Hacker News

4 hours ago by georgewfraser

This is a needlessly complex solution. You will get better performance, with simpler maintenance, by replicating everything into an appropriate analytical database (Snowflake and BugQuery are both good choices). Setting up multiple Postgres database and linking them together with foreign data wrappers is interesting to blog about, but it’s an extremely roundabout way to solve this problem.

3 hours ago by chatmasta

It seems difficult to make the argument that replicating data to a warehouse is "simpler" than leaving the data in its original place (which could actually be a warehouse) and querying it through an FDW. In your scenario you need to maintain and monitor an ETL pipeline, pay storage costs for the warehouse, and likely pay bandwidth costs for moving your data into it. In the blog post scenario, the only cost is a Postgres instance and bandwidth for the data your queries return.

There are many cases where replication to a warehouse makes sense, but there are also plenty where it doesn't. Our philosophy at Splitgraph, where we're building something just like this blog post, is that querying should be cheap and easy in the experimentation phase. Analysts shouldn't need to ask engineers to setup a data pipeline just so they can query some data they might not even want. So why not start with a "data lake" (or "data mesh")? You can query any data connected to the mesh without any setup or waiting time. If you eventually decide that you don't want the tradeoffs of federation, then you can selectively warehouse only the data you need to optimize certain queries.

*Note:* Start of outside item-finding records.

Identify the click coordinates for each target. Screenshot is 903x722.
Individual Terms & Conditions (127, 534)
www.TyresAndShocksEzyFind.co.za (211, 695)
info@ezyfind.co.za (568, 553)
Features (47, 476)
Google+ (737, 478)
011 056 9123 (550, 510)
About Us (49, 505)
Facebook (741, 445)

(I might go even further and suggest that the data industry has the idea of the "modern data stack" completely wrong. Replicating data to a warehouse is the ultimate act of centralization. Every other aspect of software is trending toward decentralization; it's the only real way to deal with increasing complexity and sprawl. It's only a matter of time before this paradigm shift hits the data stack too.)

3 hours ago by nunie123

I agree with much of what you said.

However, I'm disinclined to believe there will be a trend away from a centralized data warehouse (or data lake).

There is inherent value in having a single source of truth for analytics. With modern cloud tools abstracting away the complexity distributed analytical databases, data warehousing is getting easier and more powerful.

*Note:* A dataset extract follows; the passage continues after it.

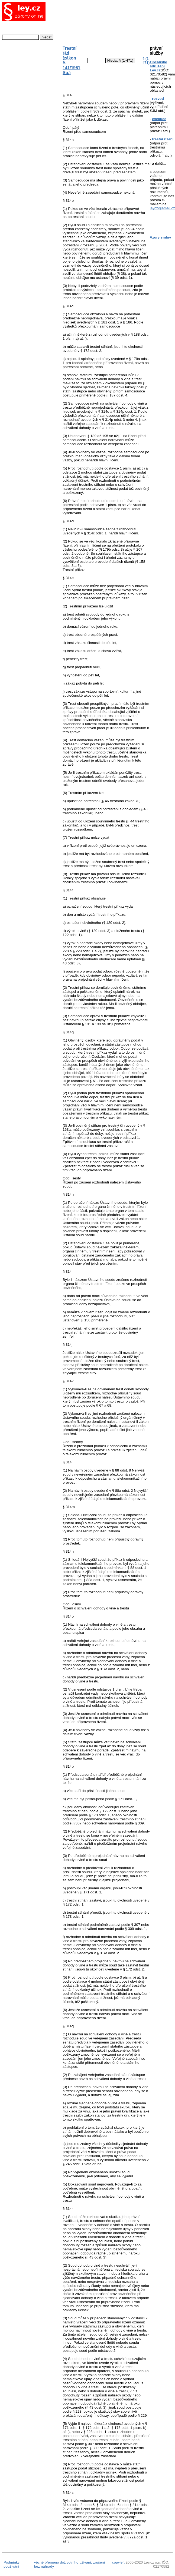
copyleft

It's true that there is added complexity in centralizing the data. But as the author of this article suggested, you're in a bad spot if your marketing team and your sales team can't agree on last month's revenue. I'm not sure how you'd solve that problem in an architecture where the data isn't getting centralized.

2 hours ago by michael_j_ward

> There is inherent value in having a single source of truth for analytics.

> I'm not sure how you'd solve that problem in an architecture where the data isn't getting centralized.

Isn't the entire point of this article that the author achieved a single source of truth without moving the data by using postgres's Foreign Data Wrappers?

2 hours ago by georgewfraser

Replicating a Postgres instance to a data warehouse takes ~1 hour to set up and $500/month, depending on the database size. The cost of the data warehouse is similar. If you can’t afford that cost, you’re not going to be able to afford an analytics team to make meaningful use of that data. In that scenario, you’re better off using Google analytics + the occasional ad hoc query of your production DB (which you should only have one of, you are at way too small scale to have multiple DBs).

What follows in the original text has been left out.